## [Data extracts]

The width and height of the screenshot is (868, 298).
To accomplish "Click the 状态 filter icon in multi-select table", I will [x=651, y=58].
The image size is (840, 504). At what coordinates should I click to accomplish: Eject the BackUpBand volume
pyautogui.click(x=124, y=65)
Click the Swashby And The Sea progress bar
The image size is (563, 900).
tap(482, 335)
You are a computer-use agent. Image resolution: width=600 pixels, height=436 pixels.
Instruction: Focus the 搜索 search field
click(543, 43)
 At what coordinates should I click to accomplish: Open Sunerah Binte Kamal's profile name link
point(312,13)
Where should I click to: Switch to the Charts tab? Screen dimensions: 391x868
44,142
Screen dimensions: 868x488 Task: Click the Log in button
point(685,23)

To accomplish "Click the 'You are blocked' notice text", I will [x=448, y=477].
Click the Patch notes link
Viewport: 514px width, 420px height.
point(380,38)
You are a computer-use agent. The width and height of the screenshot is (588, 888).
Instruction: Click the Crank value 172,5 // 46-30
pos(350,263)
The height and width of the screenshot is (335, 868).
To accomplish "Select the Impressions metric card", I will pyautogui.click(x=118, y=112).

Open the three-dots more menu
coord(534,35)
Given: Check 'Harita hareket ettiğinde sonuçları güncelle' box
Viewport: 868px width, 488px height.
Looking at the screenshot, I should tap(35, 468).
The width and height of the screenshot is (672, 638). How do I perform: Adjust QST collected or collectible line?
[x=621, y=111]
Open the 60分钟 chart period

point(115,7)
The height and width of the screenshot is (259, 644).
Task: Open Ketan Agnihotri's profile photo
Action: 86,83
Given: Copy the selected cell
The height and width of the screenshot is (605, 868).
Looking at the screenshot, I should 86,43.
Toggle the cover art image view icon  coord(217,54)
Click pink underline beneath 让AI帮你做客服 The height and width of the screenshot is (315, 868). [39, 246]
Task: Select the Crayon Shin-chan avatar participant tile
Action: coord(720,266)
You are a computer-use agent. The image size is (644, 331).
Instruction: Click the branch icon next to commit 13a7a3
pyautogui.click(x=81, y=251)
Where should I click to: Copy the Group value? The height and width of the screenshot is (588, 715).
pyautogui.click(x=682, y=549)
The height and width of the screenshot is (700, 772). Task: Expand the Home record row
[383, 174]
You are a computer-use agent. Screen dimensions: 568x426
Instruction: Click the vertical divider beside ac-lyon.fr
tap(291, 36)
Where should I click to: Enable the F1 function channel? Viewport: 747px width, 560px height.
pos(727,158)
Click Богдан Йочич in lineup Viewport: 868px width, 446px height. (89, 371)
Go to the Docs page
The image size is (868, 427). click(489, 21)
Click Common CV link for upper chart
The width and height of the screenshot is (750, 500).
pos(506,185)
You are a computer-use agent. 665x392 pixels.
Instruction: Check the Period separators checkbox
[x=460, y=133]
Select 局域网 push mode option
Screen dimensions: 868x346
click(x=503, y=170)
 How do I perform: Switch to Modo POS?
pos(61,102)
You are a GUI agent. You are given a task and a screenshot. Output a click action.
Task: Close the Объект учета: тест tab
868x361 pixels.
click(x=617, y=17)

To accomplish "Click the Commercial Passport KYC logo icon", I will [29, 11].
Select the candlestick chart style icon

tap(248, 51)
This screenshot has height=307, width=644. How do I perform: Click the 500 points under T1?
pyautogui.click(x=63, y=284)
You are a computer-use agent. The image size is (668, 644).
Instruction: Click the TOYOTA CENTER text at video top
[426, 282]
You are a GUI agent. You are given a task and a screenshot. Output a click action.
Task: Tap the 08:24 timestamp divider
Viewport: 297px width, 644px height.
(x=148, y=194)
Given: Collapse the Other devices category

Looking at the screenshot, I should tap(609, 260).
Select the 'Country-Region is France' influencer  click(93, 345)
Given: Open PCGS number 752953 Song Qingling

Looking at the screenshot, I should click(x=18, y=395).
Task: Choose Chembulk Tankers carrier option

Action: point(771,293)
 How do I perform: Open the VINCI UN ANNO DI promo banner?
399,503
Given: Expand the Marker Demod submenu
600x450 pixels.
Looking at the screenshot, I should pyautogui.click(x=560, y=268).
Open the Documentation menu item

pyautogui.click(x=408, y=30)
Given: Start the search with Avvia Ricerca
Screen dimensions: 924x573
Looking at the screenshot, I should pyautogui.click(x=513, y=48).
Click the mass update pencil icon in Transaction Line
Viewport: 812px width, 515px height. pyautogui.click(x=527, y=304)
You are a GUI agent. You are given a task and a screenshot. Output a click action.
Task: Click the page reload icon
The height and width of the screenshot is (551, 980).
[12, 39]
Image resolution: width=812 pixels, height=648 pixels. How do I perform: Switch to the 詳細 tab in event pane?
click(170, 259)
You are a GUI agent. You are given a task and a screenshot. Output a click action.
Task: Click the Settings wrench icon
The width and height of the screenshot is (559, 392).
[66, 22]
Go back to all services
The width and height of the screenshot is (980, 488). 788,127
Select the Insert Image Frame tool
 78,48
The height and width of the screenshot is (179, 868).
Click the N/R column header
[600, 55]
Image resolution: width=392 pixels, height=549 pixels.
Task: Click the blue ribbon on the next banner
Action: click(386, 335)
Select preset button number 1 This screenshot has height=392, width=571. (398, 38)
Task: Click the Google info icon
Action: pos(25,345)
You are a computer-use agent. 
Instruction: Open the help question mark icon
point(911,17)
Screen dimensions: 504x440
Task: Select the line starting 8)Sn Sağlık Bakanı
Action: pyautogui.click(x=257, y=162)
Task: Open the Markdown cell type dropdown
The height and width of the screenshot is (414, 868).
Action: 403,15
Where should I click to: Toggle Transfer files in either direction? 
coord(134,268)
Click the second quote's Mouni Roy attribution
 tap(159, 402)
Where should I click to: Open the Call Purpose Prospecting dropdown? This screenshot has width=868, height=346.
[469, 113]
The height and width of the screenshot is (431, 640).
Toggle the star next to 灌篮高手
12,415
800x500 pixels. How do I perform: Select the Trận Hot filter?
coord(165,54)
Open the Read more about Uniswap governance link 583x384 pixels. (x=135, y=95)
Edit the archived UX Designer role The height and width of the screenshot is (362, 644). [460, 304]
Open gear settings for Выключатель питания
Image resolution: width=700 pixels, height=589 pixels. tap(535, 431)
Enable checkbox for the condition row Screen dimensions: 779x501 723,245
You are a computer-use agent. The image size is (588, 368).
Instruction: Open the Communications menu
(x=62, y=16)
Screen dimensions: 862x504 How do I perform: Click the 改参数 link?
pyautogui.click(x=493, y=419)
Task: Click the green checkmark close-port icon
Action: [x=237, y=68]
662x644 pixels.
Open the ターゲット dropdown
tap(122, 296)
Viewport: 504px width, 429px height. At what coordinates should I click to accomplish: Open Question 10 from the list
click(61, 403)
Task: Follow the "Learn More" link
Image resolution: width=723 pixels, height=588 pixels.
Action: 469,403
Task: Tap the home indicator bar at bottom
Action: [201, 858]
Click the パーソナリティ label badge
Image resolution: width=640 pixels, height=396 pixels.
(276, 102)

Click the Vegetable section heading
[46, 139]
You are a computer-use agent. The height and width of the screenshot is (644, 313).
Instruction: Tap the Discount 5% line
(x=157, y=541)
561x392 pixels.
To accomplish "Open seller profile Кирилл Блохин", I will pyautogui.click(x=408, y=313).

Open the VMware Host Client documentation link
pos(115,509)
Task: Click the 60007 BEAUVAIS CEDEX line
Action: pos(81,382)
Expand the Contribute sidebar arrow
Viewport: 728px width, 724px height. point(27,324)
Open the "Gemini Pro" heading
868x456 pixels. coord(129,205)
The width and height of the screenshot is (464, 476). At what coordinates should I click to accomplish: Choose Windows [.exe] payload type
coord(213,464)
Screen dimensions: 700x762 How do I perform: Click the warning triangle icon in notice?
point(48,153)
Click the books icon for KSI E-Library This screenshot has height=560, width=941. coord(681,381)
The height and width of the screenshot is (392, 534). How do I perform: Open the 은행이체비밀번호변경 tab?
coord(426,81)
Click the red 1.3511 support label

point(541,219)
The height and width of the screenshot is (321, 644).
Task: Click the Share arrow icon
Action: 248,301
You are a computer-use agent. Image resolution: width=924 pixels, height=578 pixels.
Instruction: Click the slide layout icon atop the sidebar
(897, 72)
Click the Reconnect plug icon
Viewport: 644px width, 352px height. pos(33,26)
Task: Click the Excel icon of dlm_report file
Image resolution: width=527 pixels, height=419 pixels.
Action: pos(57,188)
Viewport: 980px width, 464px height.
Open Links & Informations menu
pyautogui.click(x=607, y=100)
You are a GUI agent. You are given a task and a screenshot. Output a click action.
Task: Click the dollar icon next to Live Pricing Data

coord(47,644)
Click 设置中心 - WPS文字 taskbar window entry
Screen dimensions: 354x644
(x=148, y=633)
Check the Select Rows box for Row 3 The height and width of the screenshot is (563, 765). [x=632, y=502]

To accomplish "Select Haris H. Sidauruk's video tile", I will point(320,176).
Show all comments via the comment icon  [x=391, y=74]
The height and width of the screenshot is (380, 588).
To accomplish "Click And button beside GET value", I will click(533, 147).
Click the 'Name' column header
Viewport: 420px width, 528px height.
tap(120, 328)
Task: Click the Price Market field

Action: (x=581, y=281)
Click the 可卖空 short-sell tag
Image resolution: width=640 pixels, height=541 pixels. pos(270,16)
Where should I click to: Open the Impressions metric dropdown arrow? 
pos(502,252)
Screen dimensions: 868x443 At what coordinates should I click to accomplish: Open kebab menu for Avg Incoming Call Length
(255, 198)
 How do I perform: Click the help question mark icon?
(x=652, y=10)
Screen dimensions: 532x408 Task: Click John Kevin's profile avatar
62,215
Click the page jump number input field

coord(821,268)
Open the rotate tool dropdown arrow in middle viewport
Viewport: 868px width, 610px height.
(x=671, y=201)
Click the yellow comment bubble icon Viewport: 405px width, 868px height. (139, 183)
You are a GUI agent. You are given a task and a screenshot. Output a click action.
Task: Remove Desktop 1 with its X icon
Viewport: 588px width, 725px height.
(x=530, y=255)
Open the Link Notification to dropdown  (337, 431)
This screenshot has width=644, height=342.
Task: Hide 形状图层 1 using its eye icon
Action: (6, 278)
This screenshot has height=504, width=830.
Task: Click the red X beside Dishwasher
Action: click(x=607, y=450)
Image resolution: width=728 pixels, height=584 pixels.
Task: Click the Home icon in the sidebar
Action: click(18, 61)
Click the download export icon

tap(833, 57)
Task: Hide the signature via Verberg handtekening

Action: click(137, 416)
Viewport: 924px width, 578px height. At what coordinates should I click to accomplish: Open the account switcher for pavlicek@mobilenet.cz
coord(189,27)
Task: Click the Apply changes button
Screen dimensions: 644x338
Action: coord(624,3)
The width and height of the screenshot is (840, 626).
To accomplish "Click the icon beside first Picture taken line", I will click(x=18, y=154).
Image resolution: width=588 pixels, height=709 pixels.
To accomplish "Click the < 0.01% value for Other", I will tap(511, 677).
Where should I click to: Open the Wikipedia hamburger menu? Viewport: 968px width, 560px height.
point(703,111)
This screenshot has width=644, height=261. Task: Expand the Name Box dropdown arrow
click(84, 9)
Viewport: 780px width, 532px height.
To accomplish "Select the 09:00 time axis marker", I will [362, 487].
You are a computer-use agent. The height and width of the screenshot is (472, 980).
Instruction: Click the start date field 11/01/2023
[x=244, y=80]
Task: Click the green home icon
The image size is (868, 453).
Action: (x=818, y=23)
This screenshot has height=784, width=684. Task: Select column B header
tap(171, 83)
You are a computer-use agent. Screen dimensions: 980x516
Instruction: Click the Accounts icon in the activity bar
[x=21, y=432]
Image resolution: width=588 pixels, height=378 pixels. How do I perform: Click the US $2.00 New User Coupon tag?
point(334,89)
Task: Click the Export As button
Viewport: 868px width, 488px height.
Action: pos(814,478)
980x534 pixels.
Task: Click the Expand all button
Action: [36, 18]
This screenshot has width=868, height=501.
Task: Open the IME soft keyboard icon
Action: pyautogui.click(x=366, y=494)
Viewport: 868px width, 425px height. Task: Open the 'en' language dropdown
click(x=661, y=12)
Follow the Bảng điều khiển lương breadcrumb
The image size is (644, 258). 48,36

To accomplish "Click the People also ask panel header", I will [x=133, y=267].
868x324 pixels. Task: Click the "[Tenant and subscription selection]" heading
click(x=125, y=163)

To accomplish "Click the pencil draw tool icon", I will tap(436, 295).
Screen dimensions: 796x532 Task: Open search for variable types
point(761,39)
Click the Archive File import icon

## [Task item]
Scan the data above; copy every line where "comment" appears.

## [Your solution]
Show all comments via the comment icon  [x=391, y=74]
Click the yellow comment bubble icon Viewport: 405px width, 868px height. (139, 183)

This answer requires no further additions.